• _The problem_: Which lines of the data contain the string "Webarchivováno"? Copy every one of them.

• _Input data_:
-=-=-=-=-

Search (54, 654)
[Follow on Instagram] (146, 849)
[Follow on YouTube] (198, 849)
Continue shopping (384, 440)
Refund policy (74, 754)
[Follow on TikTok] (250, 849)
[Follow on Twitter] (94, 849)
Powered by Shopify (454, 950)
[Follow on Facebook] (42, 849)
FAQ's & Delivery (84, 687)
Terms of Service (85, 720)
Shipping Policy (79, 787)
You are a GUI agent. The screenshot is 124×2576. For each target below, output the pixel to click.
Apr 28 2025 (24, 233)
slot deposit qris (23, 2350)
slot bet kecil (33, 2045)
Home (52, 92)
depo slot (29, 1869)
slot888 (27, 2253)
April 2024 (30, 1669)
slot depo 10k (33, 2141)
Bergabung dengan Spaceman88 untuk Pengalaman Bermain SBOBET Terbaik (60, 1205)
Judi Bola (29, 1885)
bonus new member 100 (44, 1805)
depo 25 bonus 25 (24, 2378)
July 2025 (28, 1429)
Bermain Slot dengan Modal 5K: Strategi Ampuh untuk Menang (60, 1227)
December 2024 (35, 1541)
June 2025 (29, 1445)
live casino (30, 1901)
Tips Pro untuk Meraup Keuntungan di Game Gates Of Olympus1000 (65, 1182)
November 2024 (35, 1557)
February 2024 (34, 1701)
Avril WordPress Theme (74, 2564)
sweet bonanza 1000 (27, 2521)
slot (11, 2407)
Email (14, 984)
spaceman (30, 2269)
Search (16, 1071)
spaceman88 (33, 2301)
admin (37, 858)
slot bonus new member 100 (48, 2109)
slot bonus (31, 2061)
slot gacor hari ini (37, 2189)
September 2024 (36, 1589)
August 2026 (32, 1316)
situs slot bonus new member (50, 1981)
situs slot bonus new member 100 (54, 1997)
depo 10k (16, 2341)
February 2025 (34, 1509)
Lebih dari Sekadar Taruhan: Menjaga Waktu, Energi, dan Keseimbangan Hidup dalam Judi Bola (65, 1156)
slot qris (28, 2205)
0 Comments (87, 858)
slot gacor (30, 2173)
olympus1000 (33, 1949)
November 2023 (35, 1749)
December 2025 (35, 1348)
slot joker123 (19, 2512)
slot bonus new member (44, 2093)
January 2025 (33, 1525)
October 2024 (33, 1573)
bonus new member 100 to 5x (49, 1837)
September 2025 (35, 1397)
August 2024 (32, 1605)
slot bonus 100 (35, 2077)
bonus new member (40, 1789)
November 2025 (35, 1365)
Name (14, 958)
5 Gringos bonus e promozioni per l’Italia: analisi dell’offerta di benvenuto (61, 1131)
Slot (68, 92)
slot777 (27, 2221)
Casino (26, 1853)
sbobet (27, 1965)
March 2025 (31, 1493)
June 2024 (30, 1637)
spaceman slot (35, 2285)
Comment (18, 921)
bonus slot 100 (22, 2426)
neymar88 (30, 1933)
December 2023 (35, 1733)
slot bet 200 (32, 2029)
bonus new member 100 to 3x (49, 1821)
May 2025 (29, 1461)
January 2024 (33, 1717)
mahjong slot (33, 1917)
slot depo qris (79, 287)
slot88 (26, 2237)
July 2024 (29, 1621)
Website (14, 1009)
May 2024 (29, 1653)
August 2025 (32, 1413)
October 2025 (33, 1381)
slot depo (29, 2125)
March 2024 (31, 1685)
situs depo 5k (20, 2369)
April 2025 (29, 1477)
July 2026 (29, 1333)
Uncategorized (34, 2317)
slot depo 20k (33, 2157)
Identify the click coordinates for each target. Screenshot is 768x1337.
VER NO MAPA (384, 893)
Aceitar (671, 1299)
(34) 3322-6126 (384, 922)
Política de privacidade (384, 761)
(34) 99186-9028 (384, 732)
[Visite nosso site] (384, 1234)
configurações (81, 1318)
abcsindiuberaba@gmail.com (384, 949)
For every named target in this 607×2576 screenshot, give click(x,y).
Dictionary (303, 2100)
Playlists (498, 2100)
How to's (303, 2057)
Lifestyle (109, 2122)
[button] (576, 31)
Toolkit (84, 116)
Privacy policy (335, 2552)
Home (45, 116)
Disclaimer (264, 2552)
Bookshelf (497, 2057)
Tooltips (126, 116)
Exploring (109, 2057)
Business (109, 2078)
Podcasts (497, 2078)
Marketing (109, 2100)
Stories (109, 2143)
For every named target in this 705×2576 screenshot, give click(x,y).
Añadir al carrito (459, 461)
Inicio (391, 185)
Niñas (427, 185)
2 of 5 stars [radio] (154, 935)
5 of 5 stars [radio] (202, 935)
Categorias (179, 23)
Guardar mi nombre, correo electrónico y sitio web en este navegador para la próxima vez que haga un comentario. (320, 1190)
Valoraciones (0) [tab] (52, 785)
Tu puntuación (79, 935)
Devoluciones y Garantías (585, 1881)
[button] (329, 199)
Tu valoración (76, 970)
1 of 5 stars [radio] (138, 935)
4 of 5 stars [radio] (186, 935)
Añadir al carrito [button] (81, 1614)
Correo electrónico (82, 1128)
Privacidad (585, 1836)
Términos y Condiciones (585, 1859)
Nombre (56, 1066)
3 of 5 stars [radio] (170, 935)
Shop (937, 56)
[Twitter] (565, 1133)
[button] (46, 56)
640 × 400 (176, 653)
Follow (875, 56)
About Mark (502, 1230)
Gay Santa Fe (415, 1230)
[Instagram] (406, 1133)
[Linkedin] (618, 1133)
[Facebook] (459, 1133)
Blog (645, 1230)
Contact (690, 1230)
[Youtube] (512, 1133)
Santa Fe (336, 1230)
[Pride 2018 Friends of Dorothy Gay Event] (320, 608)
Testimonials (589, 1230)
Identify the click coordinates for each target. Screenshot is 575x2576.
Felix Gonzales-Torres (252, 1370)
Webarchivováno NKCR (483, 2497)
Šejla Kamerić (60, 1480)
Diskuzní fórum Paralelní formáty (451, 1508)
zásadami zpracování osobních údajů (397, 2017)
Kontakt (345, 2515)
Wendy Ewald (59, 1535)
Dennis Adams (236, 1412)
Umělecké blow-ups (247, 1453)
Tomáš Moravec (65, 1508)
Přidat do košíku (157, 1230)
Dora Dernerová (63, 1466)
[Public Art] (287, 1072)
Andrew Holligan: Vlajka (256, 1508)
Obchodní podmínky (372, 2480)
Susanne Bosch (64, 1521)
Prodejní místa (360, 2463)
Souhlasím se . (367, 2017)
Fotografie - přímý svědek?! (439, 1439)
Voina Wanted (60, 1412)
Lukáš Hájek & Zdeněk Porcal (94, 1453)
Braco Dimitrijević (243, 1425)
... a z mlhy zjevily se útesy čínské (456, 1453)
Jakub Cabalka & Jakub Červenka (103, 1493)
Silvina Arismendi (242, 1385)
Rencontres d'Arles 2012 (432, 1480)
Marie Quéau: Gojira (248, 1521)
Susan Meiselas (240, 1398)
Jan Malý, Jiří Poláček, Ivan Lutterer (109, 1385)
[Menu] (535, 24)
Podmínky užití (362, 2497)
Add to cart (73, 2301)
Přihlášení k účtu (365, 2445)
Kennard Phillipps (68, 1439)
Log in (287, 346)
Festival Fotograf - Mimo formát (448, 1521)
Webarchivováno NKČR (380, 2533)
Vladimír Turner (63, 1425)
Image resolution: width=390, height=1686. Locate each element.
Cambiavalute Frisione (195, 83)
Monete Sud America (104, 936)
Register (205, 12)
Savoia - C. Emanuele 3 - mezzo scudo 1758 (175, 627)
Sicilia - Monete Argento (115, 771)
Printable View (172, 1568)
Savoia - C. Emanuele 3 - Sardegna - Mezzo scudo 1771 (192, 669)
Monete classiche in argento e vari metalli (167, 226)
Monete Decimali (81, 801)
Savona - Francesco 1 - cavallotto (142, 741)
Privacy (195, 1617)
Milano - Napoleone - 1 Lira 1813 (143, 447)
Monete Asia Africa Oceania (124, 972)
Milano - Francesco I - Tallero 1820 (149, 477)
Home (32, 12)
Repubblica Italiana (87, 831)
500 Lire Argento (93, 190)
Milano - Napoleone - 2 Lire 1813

-=-=-=-=-

• _Response to the exercise_:
Webarchivováno NKCR (483, 2497)
Webarchivováno NKČR (380, 2533)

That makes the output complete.